The next part of the question, "Where?" suggests a hierarchy of answers, as well. Usually, you will be in the higher range if you need to hire or contract with a direct sales force. Sales representatives, of course, need to eat, and good ones need to be paid well. The issue of whether to pay representatives salary of commission is complex and consistently debated -- but my experience is sales reps who forgo a portion of their commission for better marketing are usually much happier, if the marketing provides actionable leads which they are confident will convert.
(The volume of quality leads is probably the best metric of your marketing success. Softer indicators like "branding" and "top of mind awareness" are used to justify expense, but when it comes to brass knuckles business, good, convertible leads, are what count the most.)
In essence, you want to allocate your marketing resources so that you achieve the highest quality leads at the lowest possible cost -- while retaining your current clients, of course.
Here is my ranking order of the cheapest and best sources of leads:
1. "Free" word-of-mouth referrals and repeat clients
Obviously the highest and best source of leads, if you don't simply "rely" on this source. Usually good referral and repeat volume indicates you are doing your work well, and ensuring clients are satisfied. Skimping on the quality of your work to enhance your profits (or external marketing budget) is usually not such a good idea. But the problem with this source of leads is that it can be fickle in hard times. You don't control the process. You are "marketing" by chance.
2. Positive media publicity
Attention to you and your business and referrals by endorsement through news media (newspapers, radio, television) and relevant social networking and rating sites can be highly powerful -- of course this is only free if you receive it without spending any money on advertising or public relations consulting. The problem, of course, is again control -- you simply can't tell the media when to promote you, and you can encounter negative publicity. (Our business offers a service to generate positive editorial publicity, which is free if you have the scale of business to induce co-operation from your suppliers.)
3. Your website and/or blog
You can have your website designed effectively for $500 or less, and produce a blog for free. With time and effort, you can then achieve high Google search engine rankings, and when you reach first place on Google within relevant keywords, the "free" leads will start flowing. This solution often requires patience and can be difficult to achieve in highly competitive markets -- and Search Engine Optimization (SEO) scammers out there will promise you gold when they deliver nothing. But you can often pull it off.
4. Associations, community groups, and networking organizations
You may have to pay some dues, or (in some cases) make in-kind contributions, but the right associations can pay dividends far greater than their costs, especially if you can connect with other members and find the sweet spot of personal relationships within the group.
These four marketing approaches should not require more than five percent of your total budget, so they are virtually "must dos" for any construction business.

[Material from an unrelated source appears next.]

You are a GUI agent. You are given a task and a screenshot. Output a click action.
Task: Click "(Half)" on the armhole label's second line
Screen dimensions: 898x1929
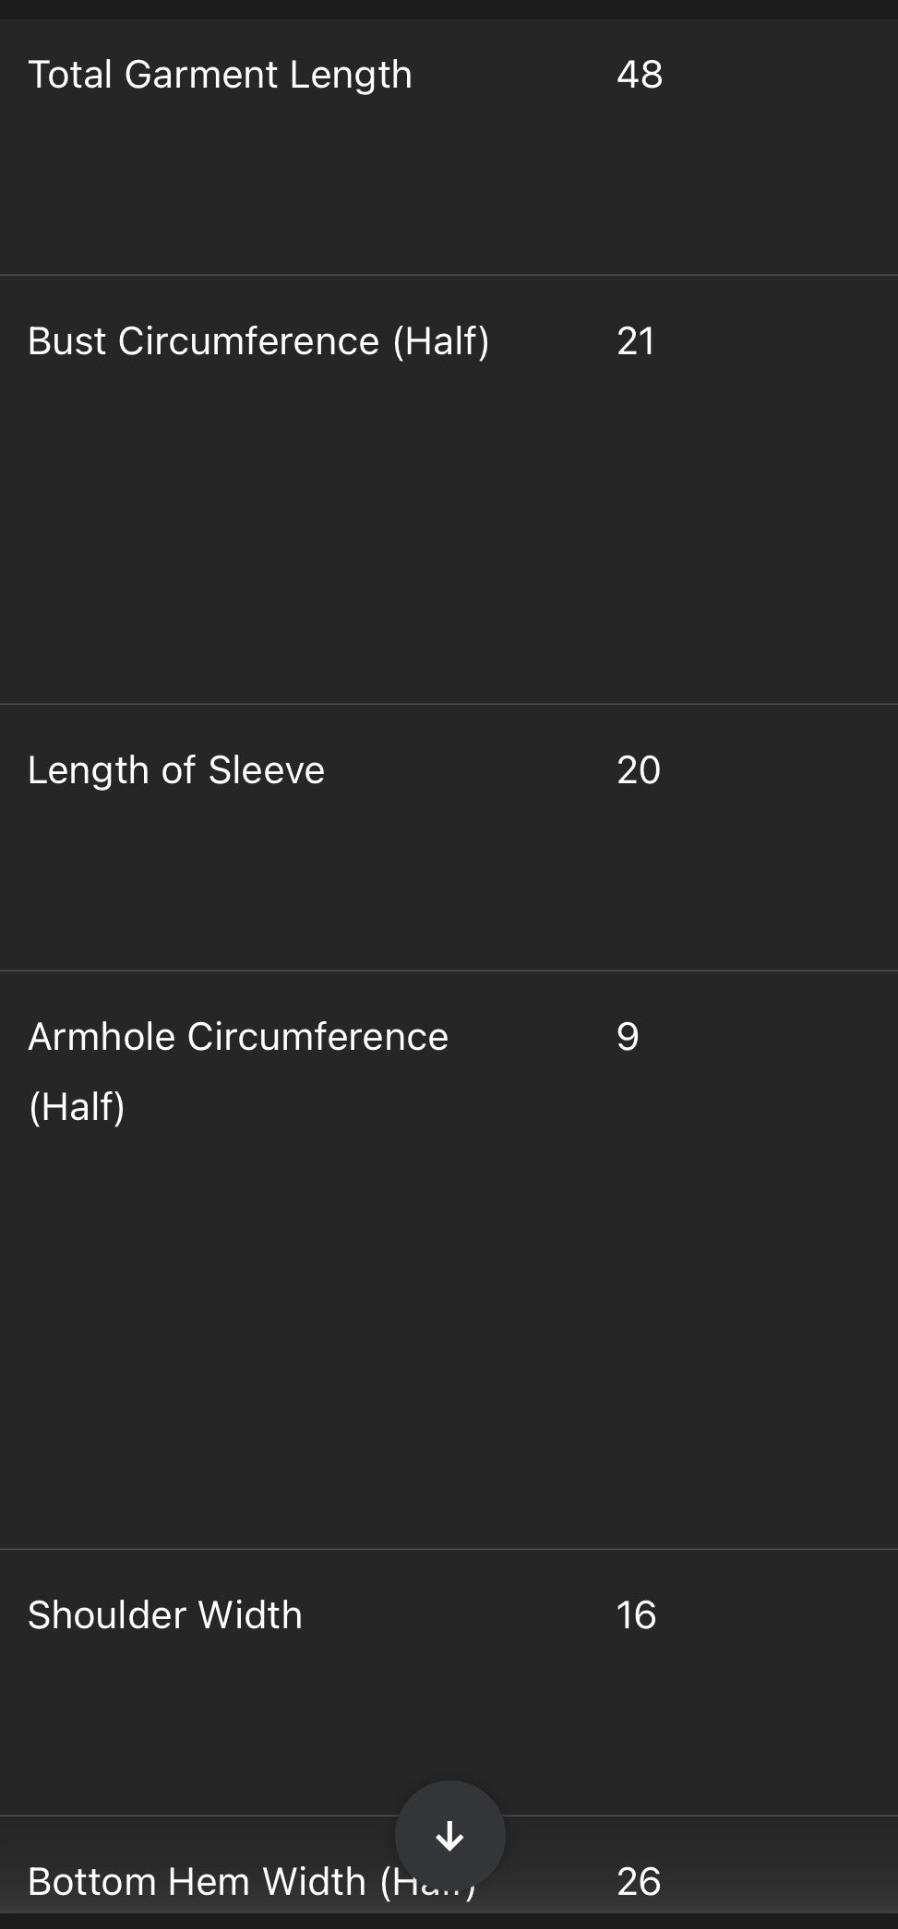click(77, 1107)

When you go beyond these initiatives, you enter the space of hiring or contracting with sales representatives, using print or paid electronic advertising, establishing significant paid referral programs, participating in trade or home shows, paying for keyword advertising or the Yellow Pages, or other marketing approaches.
Each of these approaches costs money, and often takes time to succeed. The individual approach you elect will depend on your business so I cannot suggest one-size answers here (but you can call or email me if you would like more personalized recommendations.)
Generally, I advocate you should:
- Avoid commercial leads services, but you could work with local and competent referral leads providers if you know them (usually these operate on a personal level, within your community.)
- Avoid businesses or services which bother you with in-bound telemarketing or spam (usually their marketing costs are way too high to deliver real value.)
- When your marketing can be "in kind" or requires your sweat/time equity rather than cash, you should give it priority, especially if cash is short. This is especially relevant if you want to get closer to your current and potential clients;
- Listen to your current clients to find what they like and respect;
- Use your trade associations to speak with successful marketers in non-competitive but similar markets;
- Use Internet forums (such as contractortalk.com) to gather ideas and bounce off your thoughts. Don't worry about "secrecy" -- your bright ideas are generally not unique or original, and if they really are, few will rush to copy them right away, anyways.
- You should be able to put these ideas into a simple plan; not requiring more than a page/spreadsheet where you project your expenses and set up tracking columns for leads and business. This doesn't need to be overly sophisticated. You just want to be able to measure your results.